What you will do: Can you reproduce the records word for word, from their very start through the line containing "The height and width of the screenshot is (819, 1456). What", with that line included?

Data in this exercise:
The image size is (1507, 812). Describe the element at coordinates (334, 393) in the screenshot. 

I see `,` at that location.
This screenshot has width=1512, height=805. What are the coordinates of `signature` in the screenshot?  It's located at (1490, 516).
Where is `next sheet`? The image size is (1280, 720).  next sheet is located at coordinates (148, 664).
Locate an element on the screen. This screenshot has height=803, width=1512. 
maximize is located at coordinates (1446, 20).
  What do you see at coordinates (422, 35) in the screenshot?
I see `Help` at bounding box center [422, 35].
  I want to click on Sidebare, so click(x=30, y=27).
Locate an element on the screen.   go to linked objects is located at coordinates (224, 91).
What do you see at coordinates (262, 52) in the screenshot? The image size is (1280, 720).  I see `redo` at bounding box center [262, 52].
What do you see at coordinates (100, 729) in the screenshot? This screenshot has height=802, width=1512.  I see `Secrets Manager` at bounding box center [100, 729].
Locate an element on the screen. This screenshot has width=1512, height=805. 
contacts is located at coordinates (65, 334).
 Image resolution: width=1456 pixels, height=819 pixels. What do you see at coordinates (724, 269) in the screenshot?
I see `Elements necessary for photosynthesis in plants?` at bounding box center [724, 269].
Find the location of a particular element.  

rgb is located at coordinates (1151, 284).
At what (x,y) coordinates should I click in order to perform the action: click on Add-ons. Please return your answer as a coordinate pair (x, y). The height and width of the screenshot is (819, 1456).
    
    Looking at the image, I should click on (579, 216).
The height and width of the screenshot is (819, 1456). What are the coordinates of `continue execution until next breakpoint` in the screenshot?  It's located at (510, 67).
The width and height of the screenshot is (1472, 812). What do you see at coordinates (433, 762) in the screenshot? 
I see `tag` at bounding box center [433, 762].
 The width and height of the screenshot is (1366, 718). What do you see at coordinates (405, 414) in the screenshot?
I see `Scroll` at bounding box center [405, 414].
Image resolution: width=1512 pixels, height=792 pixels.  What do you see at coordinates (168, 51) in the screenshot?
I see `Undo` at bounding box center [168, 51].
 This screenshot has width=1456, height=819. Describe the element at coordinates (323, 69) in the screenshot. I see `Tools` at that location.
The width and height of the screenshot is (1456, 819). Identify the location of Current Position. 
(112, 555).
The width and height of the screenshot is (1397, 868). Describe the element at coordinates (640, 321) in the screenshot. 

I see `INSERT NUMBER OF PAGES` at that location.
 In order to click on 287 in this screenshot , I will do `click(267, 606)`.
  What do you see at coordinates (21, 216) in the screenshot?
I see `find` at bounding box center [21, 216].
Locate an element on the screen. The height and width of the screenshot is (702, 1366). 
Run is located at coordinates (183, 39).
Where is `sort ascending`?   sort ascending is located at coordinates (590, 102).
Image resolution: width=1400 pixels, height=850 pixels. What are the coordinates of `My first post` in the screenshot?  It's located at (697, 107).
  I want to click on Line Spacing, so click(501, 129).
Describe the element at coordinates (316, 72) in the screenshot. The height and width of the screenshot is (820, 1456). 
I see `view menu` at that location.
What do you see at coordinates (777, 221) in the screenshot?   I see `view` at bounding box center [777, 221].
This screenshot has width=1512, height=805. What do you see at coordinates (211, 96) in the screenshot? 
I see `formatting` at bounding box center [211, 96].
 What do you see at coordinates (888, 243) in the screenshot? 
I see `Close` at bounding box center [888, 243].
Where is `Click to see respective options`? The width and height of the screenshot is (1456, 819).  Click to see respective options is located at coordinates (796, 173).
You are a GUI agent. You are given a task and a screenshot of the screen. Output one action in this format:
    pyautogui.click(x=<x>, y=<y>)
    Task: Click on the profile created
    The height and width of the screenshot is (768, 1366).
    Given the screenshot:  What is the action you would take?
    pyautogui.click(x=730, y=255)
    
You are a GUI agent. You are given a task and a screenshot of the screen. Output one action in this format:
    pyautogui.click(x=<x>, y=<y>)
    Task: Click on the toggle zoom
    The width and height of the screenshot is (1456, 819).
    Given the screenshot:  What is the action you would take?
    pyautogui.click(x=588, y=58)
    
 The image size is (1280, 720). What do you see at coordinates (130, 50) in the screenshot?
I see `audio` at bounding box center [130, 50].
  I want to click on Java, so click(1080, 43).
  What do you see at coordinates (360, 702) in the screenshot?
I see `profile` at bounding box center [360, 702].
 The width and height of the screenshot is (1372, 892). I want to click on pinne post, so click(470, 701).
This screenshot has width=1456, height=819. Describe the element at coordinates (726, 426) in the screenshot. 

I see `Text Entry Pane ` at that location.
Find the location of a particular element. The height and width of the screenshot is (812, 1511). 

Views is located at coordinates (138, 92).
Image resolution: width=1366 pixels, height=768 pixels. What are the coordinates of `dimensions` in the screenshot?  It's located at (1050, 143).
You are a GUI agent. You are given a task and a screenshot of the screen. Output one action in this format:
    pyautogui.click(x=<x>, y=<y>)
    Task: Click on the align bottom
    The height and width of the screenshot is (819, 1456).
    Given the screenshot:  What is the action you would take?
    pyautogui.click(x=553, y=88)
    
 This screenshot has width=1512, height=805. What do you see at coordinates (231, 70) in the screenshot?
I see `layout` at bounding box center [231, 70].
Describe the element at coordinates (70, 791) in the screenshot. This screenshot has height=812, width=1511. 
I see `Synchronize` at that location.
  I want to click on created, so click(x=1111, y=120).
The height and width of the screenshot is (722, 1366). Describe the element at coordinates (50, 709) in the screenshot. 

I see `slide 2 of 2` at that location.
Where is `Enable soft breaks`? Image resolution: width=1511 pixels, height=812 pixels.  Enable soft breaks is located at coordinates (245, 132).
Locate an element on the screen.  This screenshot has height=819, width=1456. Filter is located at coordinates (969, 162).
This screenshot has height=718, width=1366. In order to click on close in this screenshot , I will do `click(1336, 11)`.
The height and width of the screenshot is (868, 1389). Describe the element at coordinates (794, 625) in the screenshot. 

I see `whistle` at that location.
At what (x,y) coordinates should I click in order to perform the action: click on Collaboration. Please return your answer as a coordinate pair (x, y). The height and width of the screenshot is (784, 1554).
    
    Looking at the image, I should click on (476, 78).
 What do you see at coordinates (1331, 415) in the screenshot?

Reply:
The image size is (1507, 812). Describe the element at coordinates (334, 393) in the screenshot. 

I see `,` at that location.
This screenshot has width=1512, height=805. What are the coordinates of `signature` in the screenshot?  It's located at (1490, 516).
Where is `next sheet`? The image size is (1280, 720).  next sheet is located at coordinates (148, 664).
Locate an element on the screen. This screenshot has height=803, width=1512. 
maximize is located at coordinates (1446, 20).
  What do you see at coordinates (422, 35) in the screenshot?
I see `Help` at bounding box center [422, 35].
  I want to click on Sidebare, so click(x=30, y=27).
Locate an element on the screen.   go to linked objects is located at coordinates (224, 91).
What do you see at coordinates (262, 52) in the screenshot? The image size is (1280, 720).  I see `redo` at bounding box center [262, 52].
What do you see at coordinates (100, 729) in the screenshot? This screenshot has height=802, width=1512.  I see `Secrets Manager` at bounding box center [100, 729].
Locate an element on the screen. This screenshot has width=1512, height=805. 
contacts is located at coordinates (65, 334).
 Image resolution: width=1456 pixels, height=819 pixels. What do you see at coordinates (724, 269) in the screenshot?
I see `Elements necessary for photosynthesis in plants?` at bounding box center [724, 269].
Find the location of a particular element.  

rgb is located at coordinates (1151, 284).
At what (x,y) coordinates should I click in order to perform the action: click on Add-ons. Please return your answer as a coordinate pair (x, y). The height and width of the screenshot is (819, 1456).
    
    Looking at the image, I should click on (579, 216).
The height and width of the screenshot is (819, 1456). What are the coordinates of `continue execution until next breakpoint` in the screenshot?  It's located at (510, 67).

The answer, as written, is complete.